それが『NO』の反応じゃないことは私が一番よく分かってるから、迷ったりしない。
繋いだままの手を、今度は握手の形に変えて───

「改めて、御白 夕花です。
 立場とか関係なく……友達としてよろしくお願いしますね、沙羅さんっ」

人と人が紡ぐ縁は、星と星が紡ぐ星座によく似ている。
精一杯の気持ちを込めた笑顔で、二つの星を線で結んだ。

水無月 沙羅 > 「私だから……いい?
 変わった子だね、夕花ちゃんは。
 でも、うん。 そうだね、似ている私達なら、分かり合えることもきっと沢山ある筈だから。
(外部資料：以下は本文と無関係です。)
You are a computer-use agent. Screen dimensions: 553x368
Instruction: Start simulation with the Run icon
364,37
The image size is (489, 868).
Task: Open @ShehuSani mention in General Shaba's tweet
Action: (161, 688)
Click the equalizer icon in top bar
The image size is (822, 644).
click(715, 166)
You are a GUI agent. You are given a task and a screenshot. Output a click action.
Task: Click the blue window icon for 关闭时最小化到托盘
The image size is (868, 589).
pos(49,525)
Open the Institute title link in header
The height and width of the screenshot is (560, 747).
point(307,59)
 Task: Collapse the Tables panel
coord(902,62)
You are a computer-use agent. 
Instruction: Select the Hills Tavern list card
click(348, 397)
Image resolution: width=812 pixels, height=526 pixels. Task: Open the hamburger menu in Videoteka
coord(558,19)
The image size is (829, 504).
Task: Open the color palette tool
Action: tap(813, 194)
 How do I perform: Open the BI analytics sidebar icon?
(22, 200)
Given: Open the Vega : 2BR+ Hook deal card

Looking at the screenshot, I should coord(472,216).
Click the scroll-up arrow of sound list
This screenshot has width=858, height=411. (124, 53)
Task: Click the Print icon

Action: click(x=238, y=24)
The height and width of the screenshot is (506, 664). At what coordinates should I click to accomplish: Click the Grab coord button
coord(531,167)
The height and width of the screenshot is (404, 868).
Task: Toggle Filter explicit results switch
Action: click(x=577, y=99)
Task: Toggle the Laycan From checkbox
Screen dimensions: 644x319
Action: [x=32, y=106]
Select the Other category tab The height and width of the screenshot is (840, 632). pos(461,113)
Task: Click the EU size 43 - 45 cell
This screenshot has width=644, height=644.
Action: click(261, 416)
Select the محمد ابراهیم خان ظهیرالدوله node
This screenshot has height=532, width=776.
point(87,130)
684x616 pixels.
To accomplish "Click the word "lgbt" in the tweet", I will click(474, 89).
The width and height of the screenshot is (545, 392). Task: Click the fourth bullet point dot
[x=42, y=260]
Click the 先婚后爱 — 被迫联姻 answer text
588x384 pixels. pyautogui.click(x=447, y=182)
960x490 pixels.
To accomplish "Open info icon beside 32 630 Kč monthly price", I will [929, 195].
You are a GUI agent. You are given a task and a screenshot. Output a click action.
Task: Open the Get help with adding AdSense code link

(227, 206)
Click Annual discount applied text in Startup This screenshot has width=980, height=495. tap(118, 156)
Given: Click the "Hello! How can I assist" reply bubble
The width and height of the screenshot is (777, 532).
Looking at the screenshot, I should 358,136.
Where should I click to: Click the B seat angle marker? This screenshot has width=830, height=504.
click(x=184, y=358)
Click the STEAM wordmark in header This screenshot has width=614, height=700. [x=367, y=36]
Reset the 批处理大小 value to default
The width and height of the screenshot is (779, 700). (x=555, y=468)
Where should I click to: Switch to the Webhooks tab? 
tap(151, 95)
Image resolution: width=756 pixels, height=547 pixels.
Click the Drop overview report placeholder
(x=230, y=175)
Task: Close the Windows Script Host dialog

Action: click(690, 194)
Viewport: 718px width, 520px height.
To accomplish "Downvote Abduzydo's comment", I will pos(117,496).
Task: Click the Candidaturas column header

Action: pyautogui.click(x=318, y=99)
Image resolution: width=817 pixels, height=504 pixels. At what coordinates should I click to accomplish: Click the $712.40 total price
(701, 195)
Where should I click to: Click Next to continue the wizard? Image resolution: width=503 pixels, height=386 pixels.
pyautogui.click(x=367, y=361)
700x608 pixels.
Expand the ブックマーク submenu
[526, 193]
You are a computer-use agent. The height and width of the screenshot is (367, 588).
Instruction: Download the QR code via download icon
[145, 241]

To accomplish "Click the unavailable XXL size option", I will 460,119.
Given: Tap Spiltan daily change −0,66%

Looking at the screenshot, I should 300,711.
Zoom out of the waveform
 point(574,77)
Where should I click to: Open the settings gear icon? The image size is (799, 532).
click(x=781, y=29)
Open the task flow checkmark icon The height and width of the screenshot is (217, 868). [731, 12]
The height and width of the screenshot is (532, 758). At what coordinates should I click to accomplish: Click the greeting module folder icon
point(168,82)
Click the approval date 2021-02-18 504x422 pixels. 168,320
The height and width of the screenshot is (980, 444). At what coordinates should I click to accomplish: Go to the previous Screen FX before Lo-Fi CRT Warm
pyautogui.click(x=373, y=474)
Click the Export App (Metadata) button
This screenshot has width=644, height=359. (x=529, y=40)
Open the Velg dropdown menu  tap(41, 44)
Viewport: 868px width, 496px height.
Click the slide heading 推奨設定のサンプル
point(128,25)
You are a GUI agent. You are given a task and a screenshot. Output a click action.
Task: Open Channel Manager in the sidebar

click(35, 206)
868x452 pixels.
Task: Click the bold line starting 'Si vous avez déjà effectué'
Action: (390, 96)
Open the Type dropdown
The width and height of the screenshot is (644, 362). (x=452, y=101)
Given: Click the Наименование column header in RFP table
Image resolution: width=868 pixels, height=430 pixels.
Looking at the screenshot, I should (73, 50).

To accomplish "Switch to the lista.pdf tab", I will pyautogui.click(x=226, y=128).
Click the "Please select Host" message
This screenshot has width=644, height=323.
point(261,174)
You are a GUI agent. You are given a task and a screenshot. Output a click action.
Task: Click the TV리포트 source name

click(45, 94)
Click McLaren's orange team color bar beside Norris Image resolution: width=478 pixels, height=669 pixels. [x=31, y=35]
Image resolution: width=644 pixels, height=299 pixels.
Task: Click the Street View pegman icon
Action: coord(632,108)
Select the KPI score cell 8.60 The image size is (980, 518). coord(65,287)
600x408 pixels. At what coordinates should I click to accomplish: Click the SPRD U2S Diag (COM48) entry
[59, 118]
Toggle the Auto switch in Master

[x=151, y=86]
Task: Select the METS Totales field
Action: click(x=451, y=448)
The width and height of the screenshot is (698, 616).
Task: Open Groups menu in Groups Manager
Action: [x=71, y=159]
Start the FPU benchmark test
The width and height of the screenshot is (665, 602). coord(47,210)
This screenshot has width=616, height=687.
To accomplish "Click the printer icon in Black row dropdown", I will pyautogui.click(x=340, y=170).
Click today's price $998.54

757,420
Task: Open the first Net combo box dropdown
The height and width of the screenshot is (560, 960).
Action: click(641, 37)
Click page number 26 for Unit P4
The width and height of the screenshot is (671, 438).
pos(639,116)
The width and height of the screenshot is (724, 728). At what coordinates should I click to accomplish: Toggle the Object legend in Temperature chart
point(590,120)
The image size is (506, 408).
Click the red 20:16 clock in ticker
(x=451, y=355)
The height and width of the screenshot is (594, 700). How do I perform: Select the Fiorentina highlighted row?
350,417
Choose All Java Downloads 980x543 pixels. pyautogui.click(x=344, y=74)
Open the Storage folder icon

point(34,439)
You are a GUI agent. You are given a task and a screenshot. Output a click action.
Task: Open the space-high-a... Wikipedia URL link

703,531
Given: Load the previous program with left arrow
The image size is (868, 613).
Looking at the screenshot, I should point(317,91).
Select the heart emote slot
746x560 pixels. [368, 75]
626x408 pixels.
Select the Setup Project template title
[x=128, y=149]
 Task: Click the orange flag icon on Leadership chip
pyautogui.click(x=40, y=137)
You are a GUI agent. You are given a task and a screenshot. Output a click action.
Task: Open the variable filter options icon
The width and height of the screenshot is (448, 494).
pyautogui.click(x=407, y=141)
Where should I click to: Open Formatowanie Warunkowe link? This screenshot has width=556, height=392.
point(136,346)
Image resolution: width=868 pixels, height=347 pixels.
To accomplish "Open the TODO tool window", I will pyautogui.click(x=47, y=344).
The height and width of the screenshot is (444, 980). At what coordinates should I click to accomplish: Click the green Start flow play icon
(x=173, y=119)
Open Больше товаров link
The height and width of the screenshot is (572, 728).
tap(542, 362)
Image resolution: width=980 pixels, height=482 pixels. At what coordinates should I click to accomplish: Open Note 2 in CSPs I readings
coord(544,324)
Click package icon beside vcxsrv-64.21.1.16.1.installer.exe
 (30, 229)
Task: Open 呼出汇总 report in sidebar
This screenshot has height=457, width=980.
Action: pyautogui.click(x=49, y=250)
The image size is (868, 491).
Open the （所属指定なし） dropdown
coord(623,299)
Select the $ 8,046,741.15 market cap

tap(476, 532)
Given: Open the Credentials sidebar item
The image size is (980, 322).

」

笑いながら伸ばされる手に、どこか自分の面影を見る。
あぁ、私もこうやって、理央さんやニーナに手を差し伸べてきたのかもしれない。
躊躇する人たちの中に踏み込んで、掴む手はここにあるよと、叫んで来た。

「私も、改めて。
 風紀委員、水無月 沙羅だよ。
 うん、友達として、よろしくね。 夕花ちゃんっ」

その手を取る。
握って、握手をする。
ここに居ない、頭上にある北極星の名を持つ彼女も入れて。
夏の大三角形のように、三つの点がつながった。

彼女の笑顔につられて、自分も自然と笑えていた。

「ところで、今度はニーナと一緒に逢わない?
 こんど、ちゃんと星のこと教えてあげたいから。」

御白 夕花 >  
「ナナちゃんも一緒に……いいですね!
 実は今日ここに来たのは下見って感じで、次はナナちゃんと二人で来るつもりでしたから」

そこに沙羅さんも加わるのなら願ってもないことだ。
友達同士の約束を交わして、二人で大時計塔を後にする。
満天の星空は、来た時よりも輝いて見えた。

ご案内:「大時計塔」から御白 夕花さんが去りました。
ご案内:「大時計塔」から水無月 沙羅さんが去りました。
ご案内:「大時計塔」に雨見風菜さんが現れました。
雨見風菜 > 大時計塔。
高くそびえるその建物に、『跳んで』きた人影が一人。

「よしっと。
 『跳ぶ』のにも慣れてきましたね」

雨見風菜。
『糸』を使って自身を空中に射出することを覚えて、
そうしてこの大時計塔まで登ってくるのも容易くなってきている。

「それにしても、風が気持ち良いですねぇ」

長く黒い髪が、ライムグリーンのワンピースが風に靡く。

雨見風菜 > 「夏休みも今日で終わり。
 毎年思いますが、長いような短いような……学業が面倒に思えて仕方ないですね」

清楚な見た目でとんでもないことを宣う風菜であった。
なお、課題はすべて終わらせている。

「ま、皆さんに明日からの学業頑張れメールも送りましたし。
 私も頑張らないといけませんね」

のほほんと言っているが、そのメールに添付したのはとんでもない代物だ。
雨見風菜を"きちんと"知る者は平常運転と知られているが。

ご案内:「大時計塔」に真乃 真さんが現れました。
真乃 真 > 下から階段を駆け上がってくる足音が聞こえる。
かなりの速度だ!かなりの速度で登ってくる!……一度勢いよく倒れた音がする!
そして、また駆け上ってくる!

駆け上る音が止んだ後、時計塔の一番上まで現れたのは一人の男。
スーツ姿の男である。

「おっと!先客がいるとは珍しい!いや、珍しいっていうほどでもないな!」

額の汗を首にかけたタオルでぬぐいながらそんな事を言う。

「ゴメンね!邪魔して!!」

雨見風菜 > 駆け上がってくる足跡を聞きつけた次の瞬間、倒れる音。
びっくりして体が軽く跳ねる。
そうして、やってきた男に声をかけられて。

「珍しくは……ないんじゃあないでしょうか。
 そういえばさっき、倒れたような音がしましたが大丈夫ですか?」

そもそもスーツで駆け上がってきたのか、という疑問もあるがそれはあとに回しておこう。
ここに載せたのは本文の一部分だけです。